In this example, we'll assume we already know the locations of our data and we'll use Dask to access it.

*By design, we are not going to create a Dask distributed cluster -- we'll use Dask to define some tasks but Ray to run them. If this is confusing, we'll have you covered in a couple of minutes.*

In [None]:
import dask.dataframe as ddf

df = ddf.read_csv('data/diamonds.csv', dtype={'table':'float64'})

df

We can extend the Dask dataframe graph with some common data prep operations

In [None]:
df2 = df.categorize()

df2

In [None]:
df3 = ddf.get_dummies(df2)

df3

Ray can schedule (compute) the operations from a Dask task graph. In fact, Ray Data can integrate with lots of other data sources: https://docs.ray.io/en/latest/data/dataset.html#supported-input-formats

In [None]:
import ray

ray.init(num_cpus=4)

In [None]:
ds = ray.data.from_dask(df3)

ds

We can do *some* data manipulation with Ray Data datasets.

Today, Ray Data is envisioned as "last-mile preprocessing" along with assisting tasks that are specific to paralellism (e.g., repartition) or which require special handling in the parallel case (e.g., train/test split).

In [None]:
ds1 = ds.drop_columns('Unnamed: 0').repartition(2)

ds1

In [None]:
ds1.take(1)

In [None]:
train_dataset, valid_dataset = ds1.train_test_split(test_size=0.2)

We can use the `Trainer` pattern (https://docs.ray.io/en/latest/train/train.html#intro-to-ray-train) -- here with XGBoost, but similarly for deep learning.

In [None]:
from ray.train.xgboost import XGBoostTrainer
from ray.air.config import ScalingConfig

scale = ScalingConfig(num_workers=2, use_gpu=False)

trainer = XGBoostTrainer(scaling_config=scale,
    label_column="price",
    num_boost_round=20,
    params={ "objective": "reg:squarederror", "eval_metric": ["rmse", "error"], },
    datasets={"train": train_dataset, "valid": valid_dataset},
)

result = trainer.fit()
print(result.metrics)

If we had more time and wanted more accuracy, this would be a great point to try out __Ray Tune__ and get the best hyperparams we can: https://docs.ray.io/en/latest/tune/index.html

Instead, we'll move toward serving this model via a low-latency request-response prediction service with __Ray Serve__.

Before creating our service, let's make sure everything's working

In [None]:
from ray.train.xgboost import XGBoostPredictor

predictor = XGBoostPredictor.from_checkpoint(result.checkpoint)

In [None]:
smoke_test = valid_dataset.drop_columns('price')

smoke_test.to_pandas()[:1]

In [None]:
predictor.predict(smoke_test.to_pandas()[:1])

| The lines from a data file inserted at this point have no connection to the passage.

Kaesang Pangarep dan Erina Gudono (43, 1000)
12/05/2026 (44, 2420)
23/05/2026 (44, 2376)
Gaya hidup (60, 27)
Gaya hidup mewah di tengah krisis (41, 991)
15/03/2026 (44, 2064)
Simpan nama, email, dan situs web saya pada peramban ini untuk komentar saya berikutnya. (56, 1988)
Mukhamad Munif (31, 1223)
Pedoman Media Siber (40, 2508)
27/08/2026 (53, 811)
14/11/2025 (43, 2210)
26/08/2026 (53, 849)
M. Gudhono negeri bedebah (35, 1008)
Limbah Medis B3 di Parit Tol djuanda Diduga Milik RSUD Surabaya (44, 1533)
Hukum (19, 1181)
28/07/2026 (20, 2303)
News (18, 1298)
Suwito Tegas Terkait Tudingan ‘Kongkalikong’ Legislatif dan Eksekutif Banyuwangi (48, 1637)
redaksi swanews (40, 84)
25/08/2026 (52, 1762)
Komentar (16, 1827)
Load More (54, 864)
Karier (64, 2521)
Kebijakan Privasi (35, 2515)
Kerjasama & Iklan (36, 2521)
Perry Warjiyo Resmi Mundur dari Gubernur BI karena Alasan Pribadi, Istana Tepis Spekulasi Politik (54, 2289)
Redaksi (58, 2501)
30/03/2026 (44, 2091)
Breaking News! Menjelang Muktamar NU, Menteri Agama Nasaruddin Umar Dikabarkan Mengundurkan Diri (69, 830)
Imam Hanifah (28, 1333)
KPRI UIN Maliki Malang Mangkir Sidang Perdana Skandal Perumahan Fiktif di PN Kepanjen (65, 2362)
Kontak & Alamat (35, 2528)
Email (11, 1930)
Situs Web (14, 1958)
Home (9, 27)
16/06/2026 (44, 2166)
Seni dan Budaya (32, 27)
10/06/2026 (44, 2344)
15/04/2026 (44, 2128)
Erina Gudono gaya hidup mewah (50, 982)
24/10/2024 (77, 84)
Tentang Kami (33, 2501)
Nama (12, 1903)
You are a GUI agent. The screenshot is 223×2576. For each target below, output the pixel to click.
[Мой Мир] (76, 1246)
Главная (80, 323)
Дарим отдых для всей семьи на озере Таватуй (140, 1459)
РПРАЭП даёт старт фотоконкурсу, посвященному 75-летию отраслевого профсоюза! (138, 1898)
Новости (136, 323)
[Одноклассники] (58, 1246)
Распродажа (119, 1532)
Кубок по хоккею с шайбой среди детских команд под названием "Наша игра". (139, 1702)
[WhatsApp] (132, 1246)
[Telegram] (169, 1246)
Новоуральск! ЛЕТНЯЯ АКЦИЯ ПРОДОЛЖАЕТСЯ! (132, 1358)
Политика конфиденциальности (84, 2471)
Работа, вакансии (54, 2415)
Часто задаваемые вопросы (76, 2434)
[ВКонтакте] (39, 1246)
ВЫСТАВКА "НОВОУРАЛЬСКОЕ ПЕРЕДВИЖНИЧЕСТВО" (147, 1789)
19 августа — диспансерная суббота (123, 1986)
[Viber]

Ok, now we'll create a service with Ray Serve to deploy our model.

We'll serialize our last model checkpoint -- in production we could do something like this or use a model db or other mechanism to find the version we want to deploy.

In [None]:
import cloudpickle

checkpoint_serialized = cloudpickle.dumps(result.checkpoint)

At first, it might not be obvious why (or even whether) we want a system as complex as Ray for serving models.

In this demo case, we could probably solve the problem other ways. But when we have multiple services, ensembling of models, conditional flow, autoscaling and heterogeneous hardware ... we'll be glad to have a tool designed for just such challenges.

https://docs.ray.io/en/latest/serve/scaling-and-resource-allocation.html#autoscaling

In [None]:
import pandas as pd
from starlette.requests import Request
from typing import Dict
from ray import serve

@serve.deployment(route_prefix="/", num_replicas=2)
class DiamondPricerDeployment:
    def __init__(self, checkpoint:bytes):
        self._model = XGBoostPredictor.from_checkpoint(cloudpickle.loads(checkpoint))

    async def __call__(self, request: Request) -> Dict:
        data = await request.json()
        return { "result" : self._model.predict(pd.read_json(data)).predictions[0] }

serve.run(DiamondPricerDeployment.bind(checkpoint=checkpoint_serialized))

Ok... let's make some predictions!

In [None]:
sample_row = smoke_test.to_pandas()[:1].copy(True)
sample_row.carat = 0.8
sample_row

In [None]:
import requests

print(requests.post("http://localhost:8000/", json = sample_row.to_json()).json())